# [Exercise directions]
Excluding pictures, reproduce word for word the lines from the one containing "This screenshot has height=348, width=725." through the end of the material below.

# [Records to use]
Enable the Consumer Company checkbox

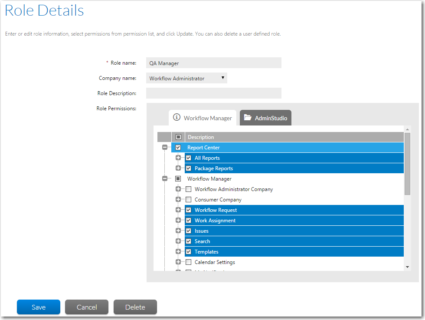[188, 200]
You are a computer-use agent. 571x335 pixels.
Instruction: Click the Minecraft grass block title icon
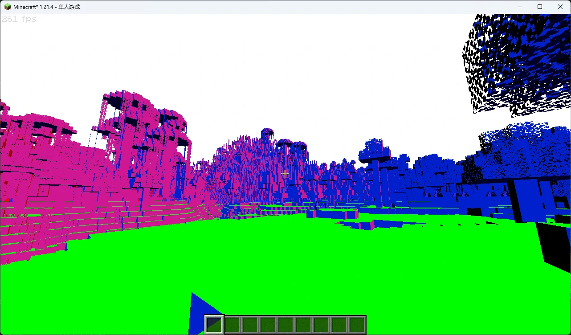tap(7, 7)
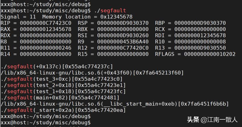Viewport: 242px width, 127px height.
Task: Click the RFLAGS value 0000000000010202
Action: click(x=210, y=54)
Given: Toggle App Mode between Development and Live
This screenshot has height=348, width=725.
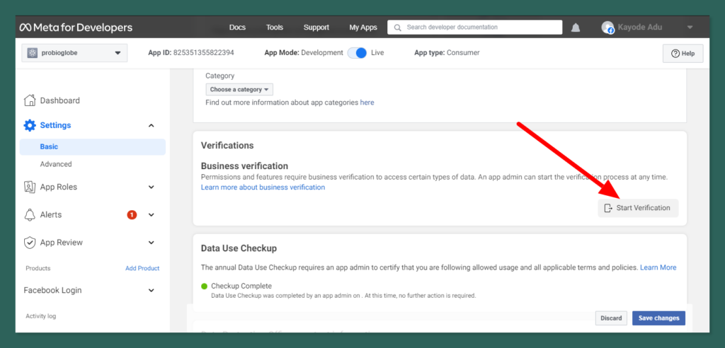Looking at the screenshot, I should (357, 53).
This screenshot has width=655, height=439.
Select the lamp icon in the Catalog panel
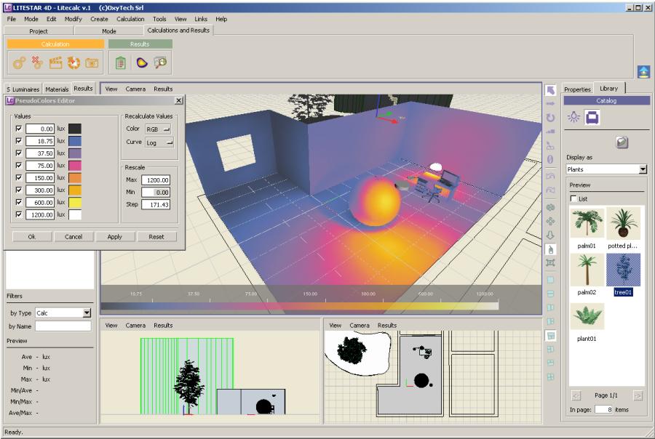(573, 116)
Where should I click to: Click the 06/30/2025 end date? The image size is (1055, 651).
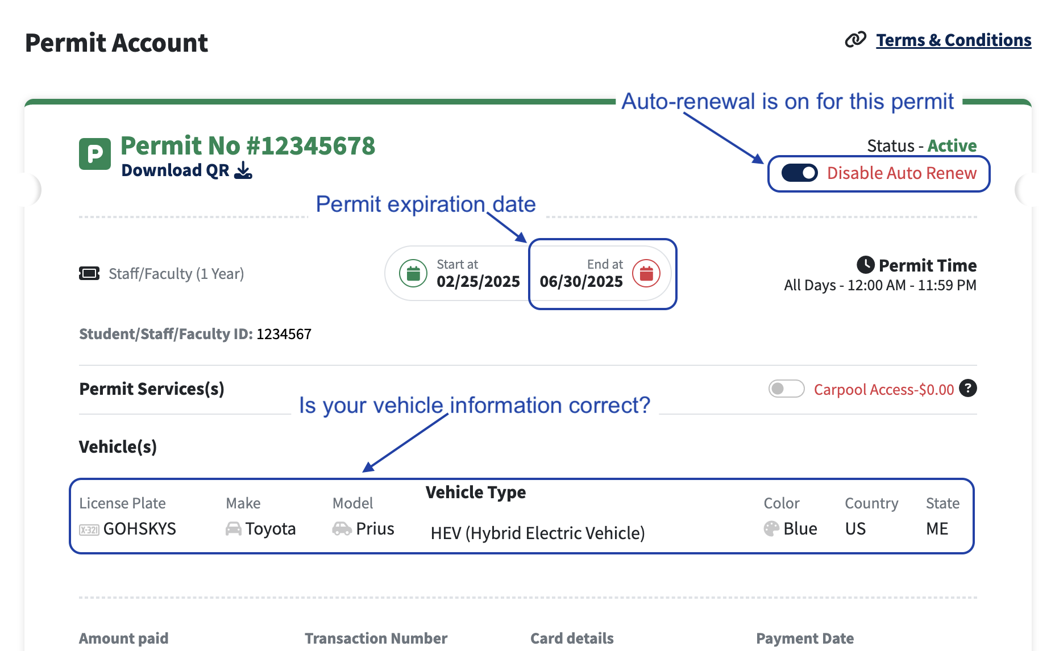tap(581, 282)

# [Written response]
This screenshot has height=348, width=725.
Looking at the screenshot, I should (357, 53).
This screenshot has width=655, height=439.
Select the lamp icon in the Catalog panel
(573, 116)
Where should I click to: Click the 06/30/2025 end date? The image size is (1055, 651).
tap(581, 282)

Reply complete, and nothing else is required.